A new study of healthy adult mice showed a steady renewal of a type of balance cells in the inner ear and the renewal could be accelerated when spurred by an injury.
The findings, published in the journal eLife, appear to challenge long-held assumptions about the inner-ear structures that regulate mammals' balance, including that cells of the kind could only degenerate over time with age and injury.
Two populations of hair cells, type I and type II, are necessary for the sense of balance in many vertebrates. Hair cells in the cochlea and balance organs of the inner ear are stimulated by sound waves and head movements, respectively. In birds and fish, the vestibular, or balance, hair cells renew naturally, akin to the process of human skin replacing itself. In mammals, though, evidence has been lacking to indicate such turnover of vestibular hair cells.
To discern whether renewal was occurring in the vestibular hair cells of adult mice, researchers working on a project led by the University of Washington (UW) used fluorescent marker to label the supporting cells, which surround hair cells. Over time, while type I hair cells did not adopt the fluorescent marker, the type II hair cells did, indicating that the supporting cells had converted into type II hair cells.
“This gives us a new understanding of the degree of plasticity in the balance organs of mammals,” said Jennifer Stone, research professor of otolaryngology-head and neck surgery at the UW School of Medicine and corresponding author of the study.
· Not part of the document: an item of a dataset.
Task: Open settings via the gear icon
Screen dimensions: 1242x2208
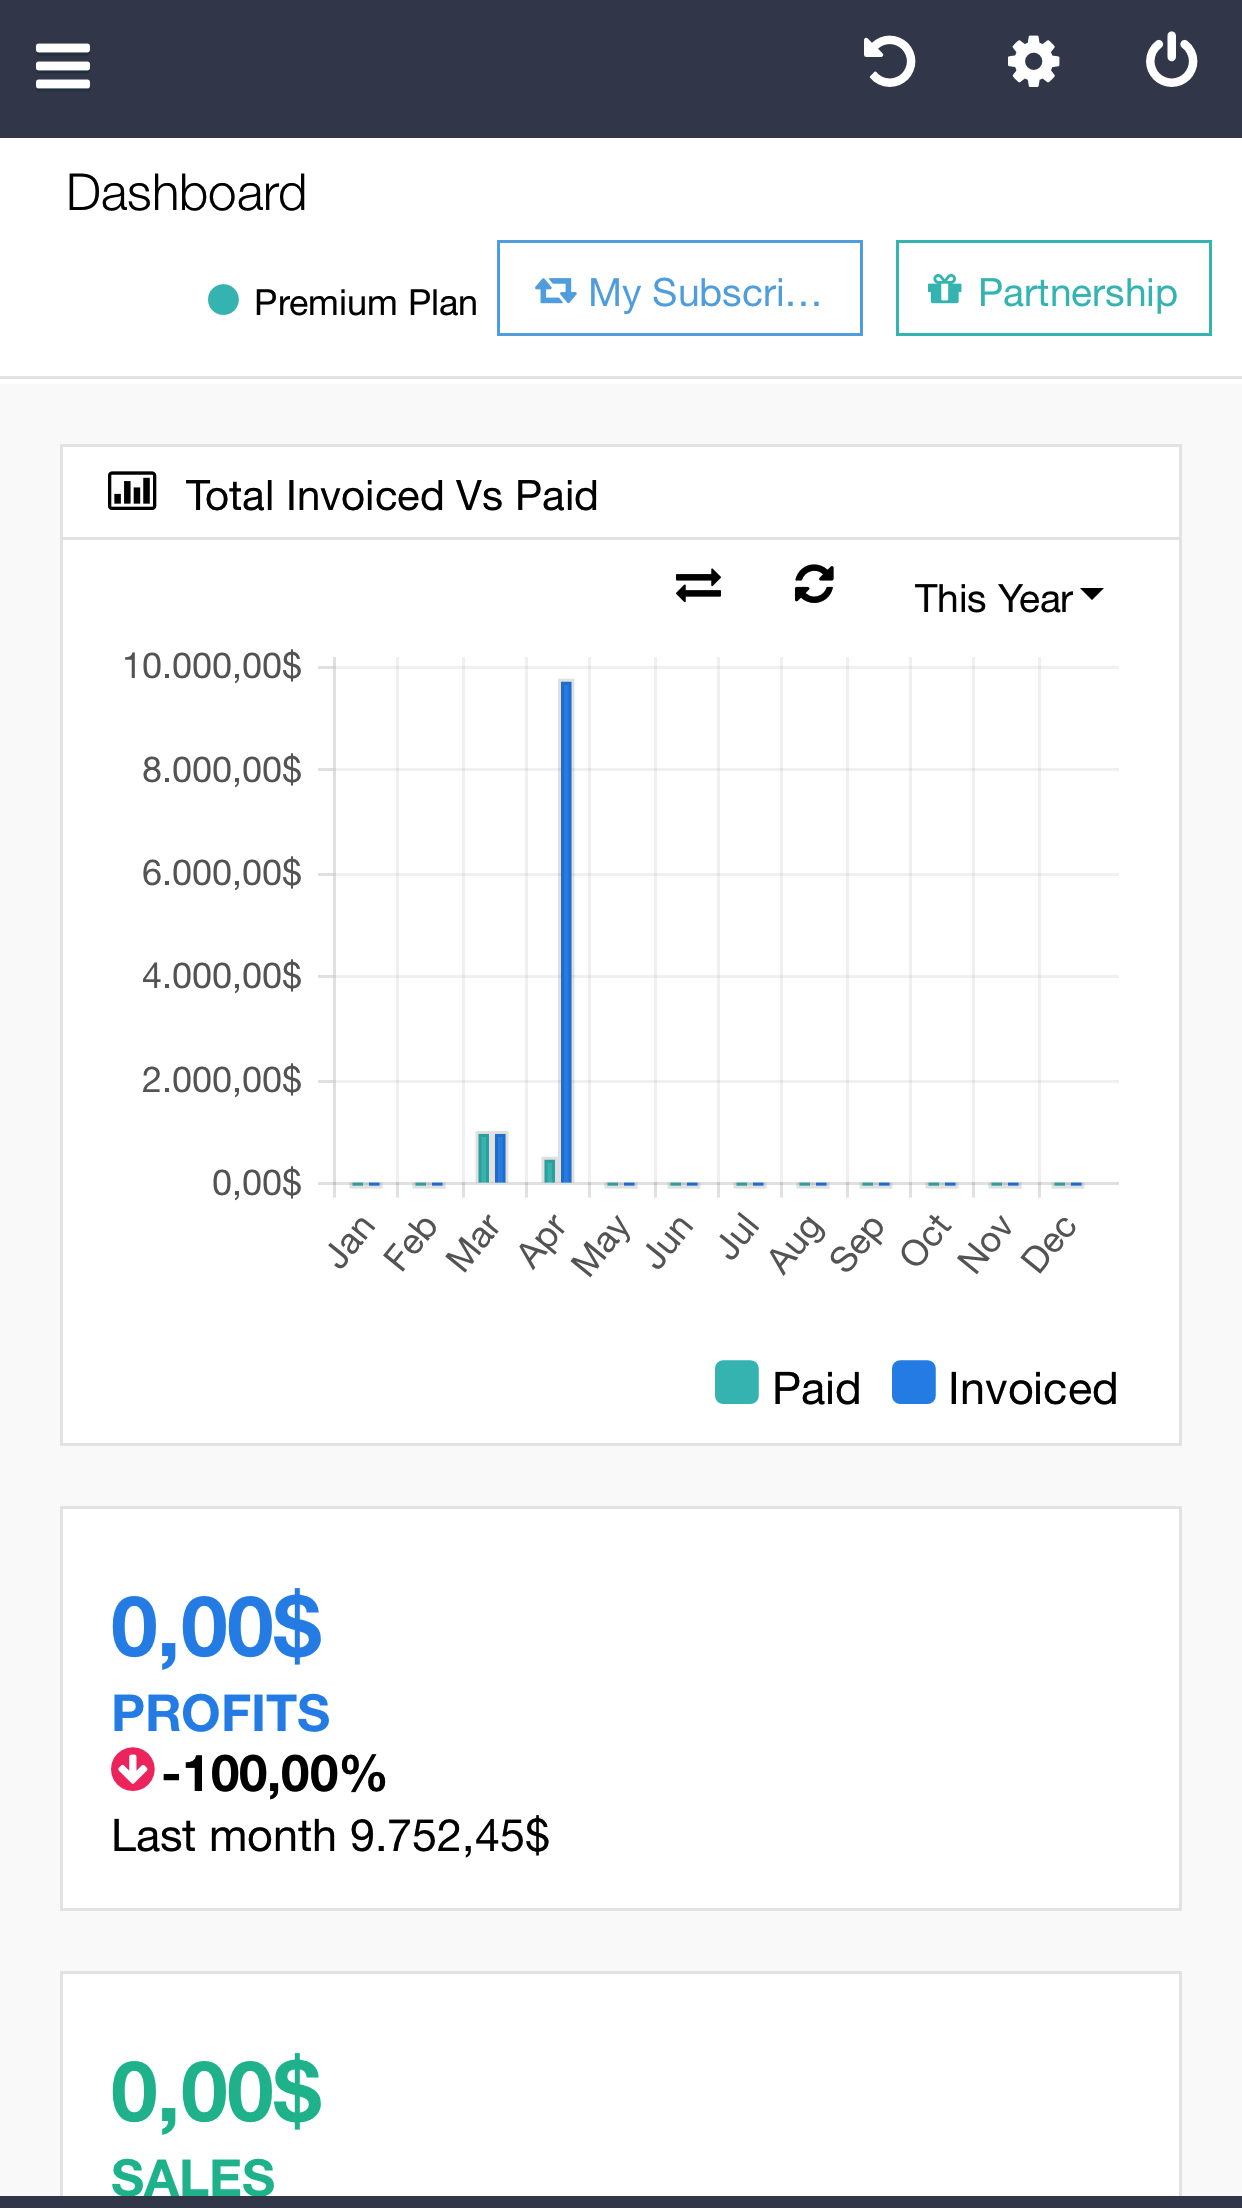Action: [x=1032, y=62]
Type I and II hair cells are intermingled in the inner ear, similar to gray hairs among black hairs on one's head, and have distinct molecular, morphological and physiological properties while communicating through the same neuron. “We think type IIs might play a critical role in the balance system such that they are not disposable,” Stone was quoted as saying in a news release from UW. “Type II hair cells might have a purpose that we haven't tested for yet.”
The study's implications, according to Stone, involve balance and maybe hearing, too. “This discovery in the vestibular system gives us the opportunity to understand the mechanisms by which vestibular hair cells are generated, so we can apply that knowledge to promote hair-cell regeneration in balance organs and also in the cochlea,” where similar hair cells process sound waves but are known not to regenerate or renew.
The function of inner-ear hair cells and their properties of renewal are important considerations for the aging populace: humans' balance and hearing both diminish with age, and falls among seniors are a major threat to health and well-being.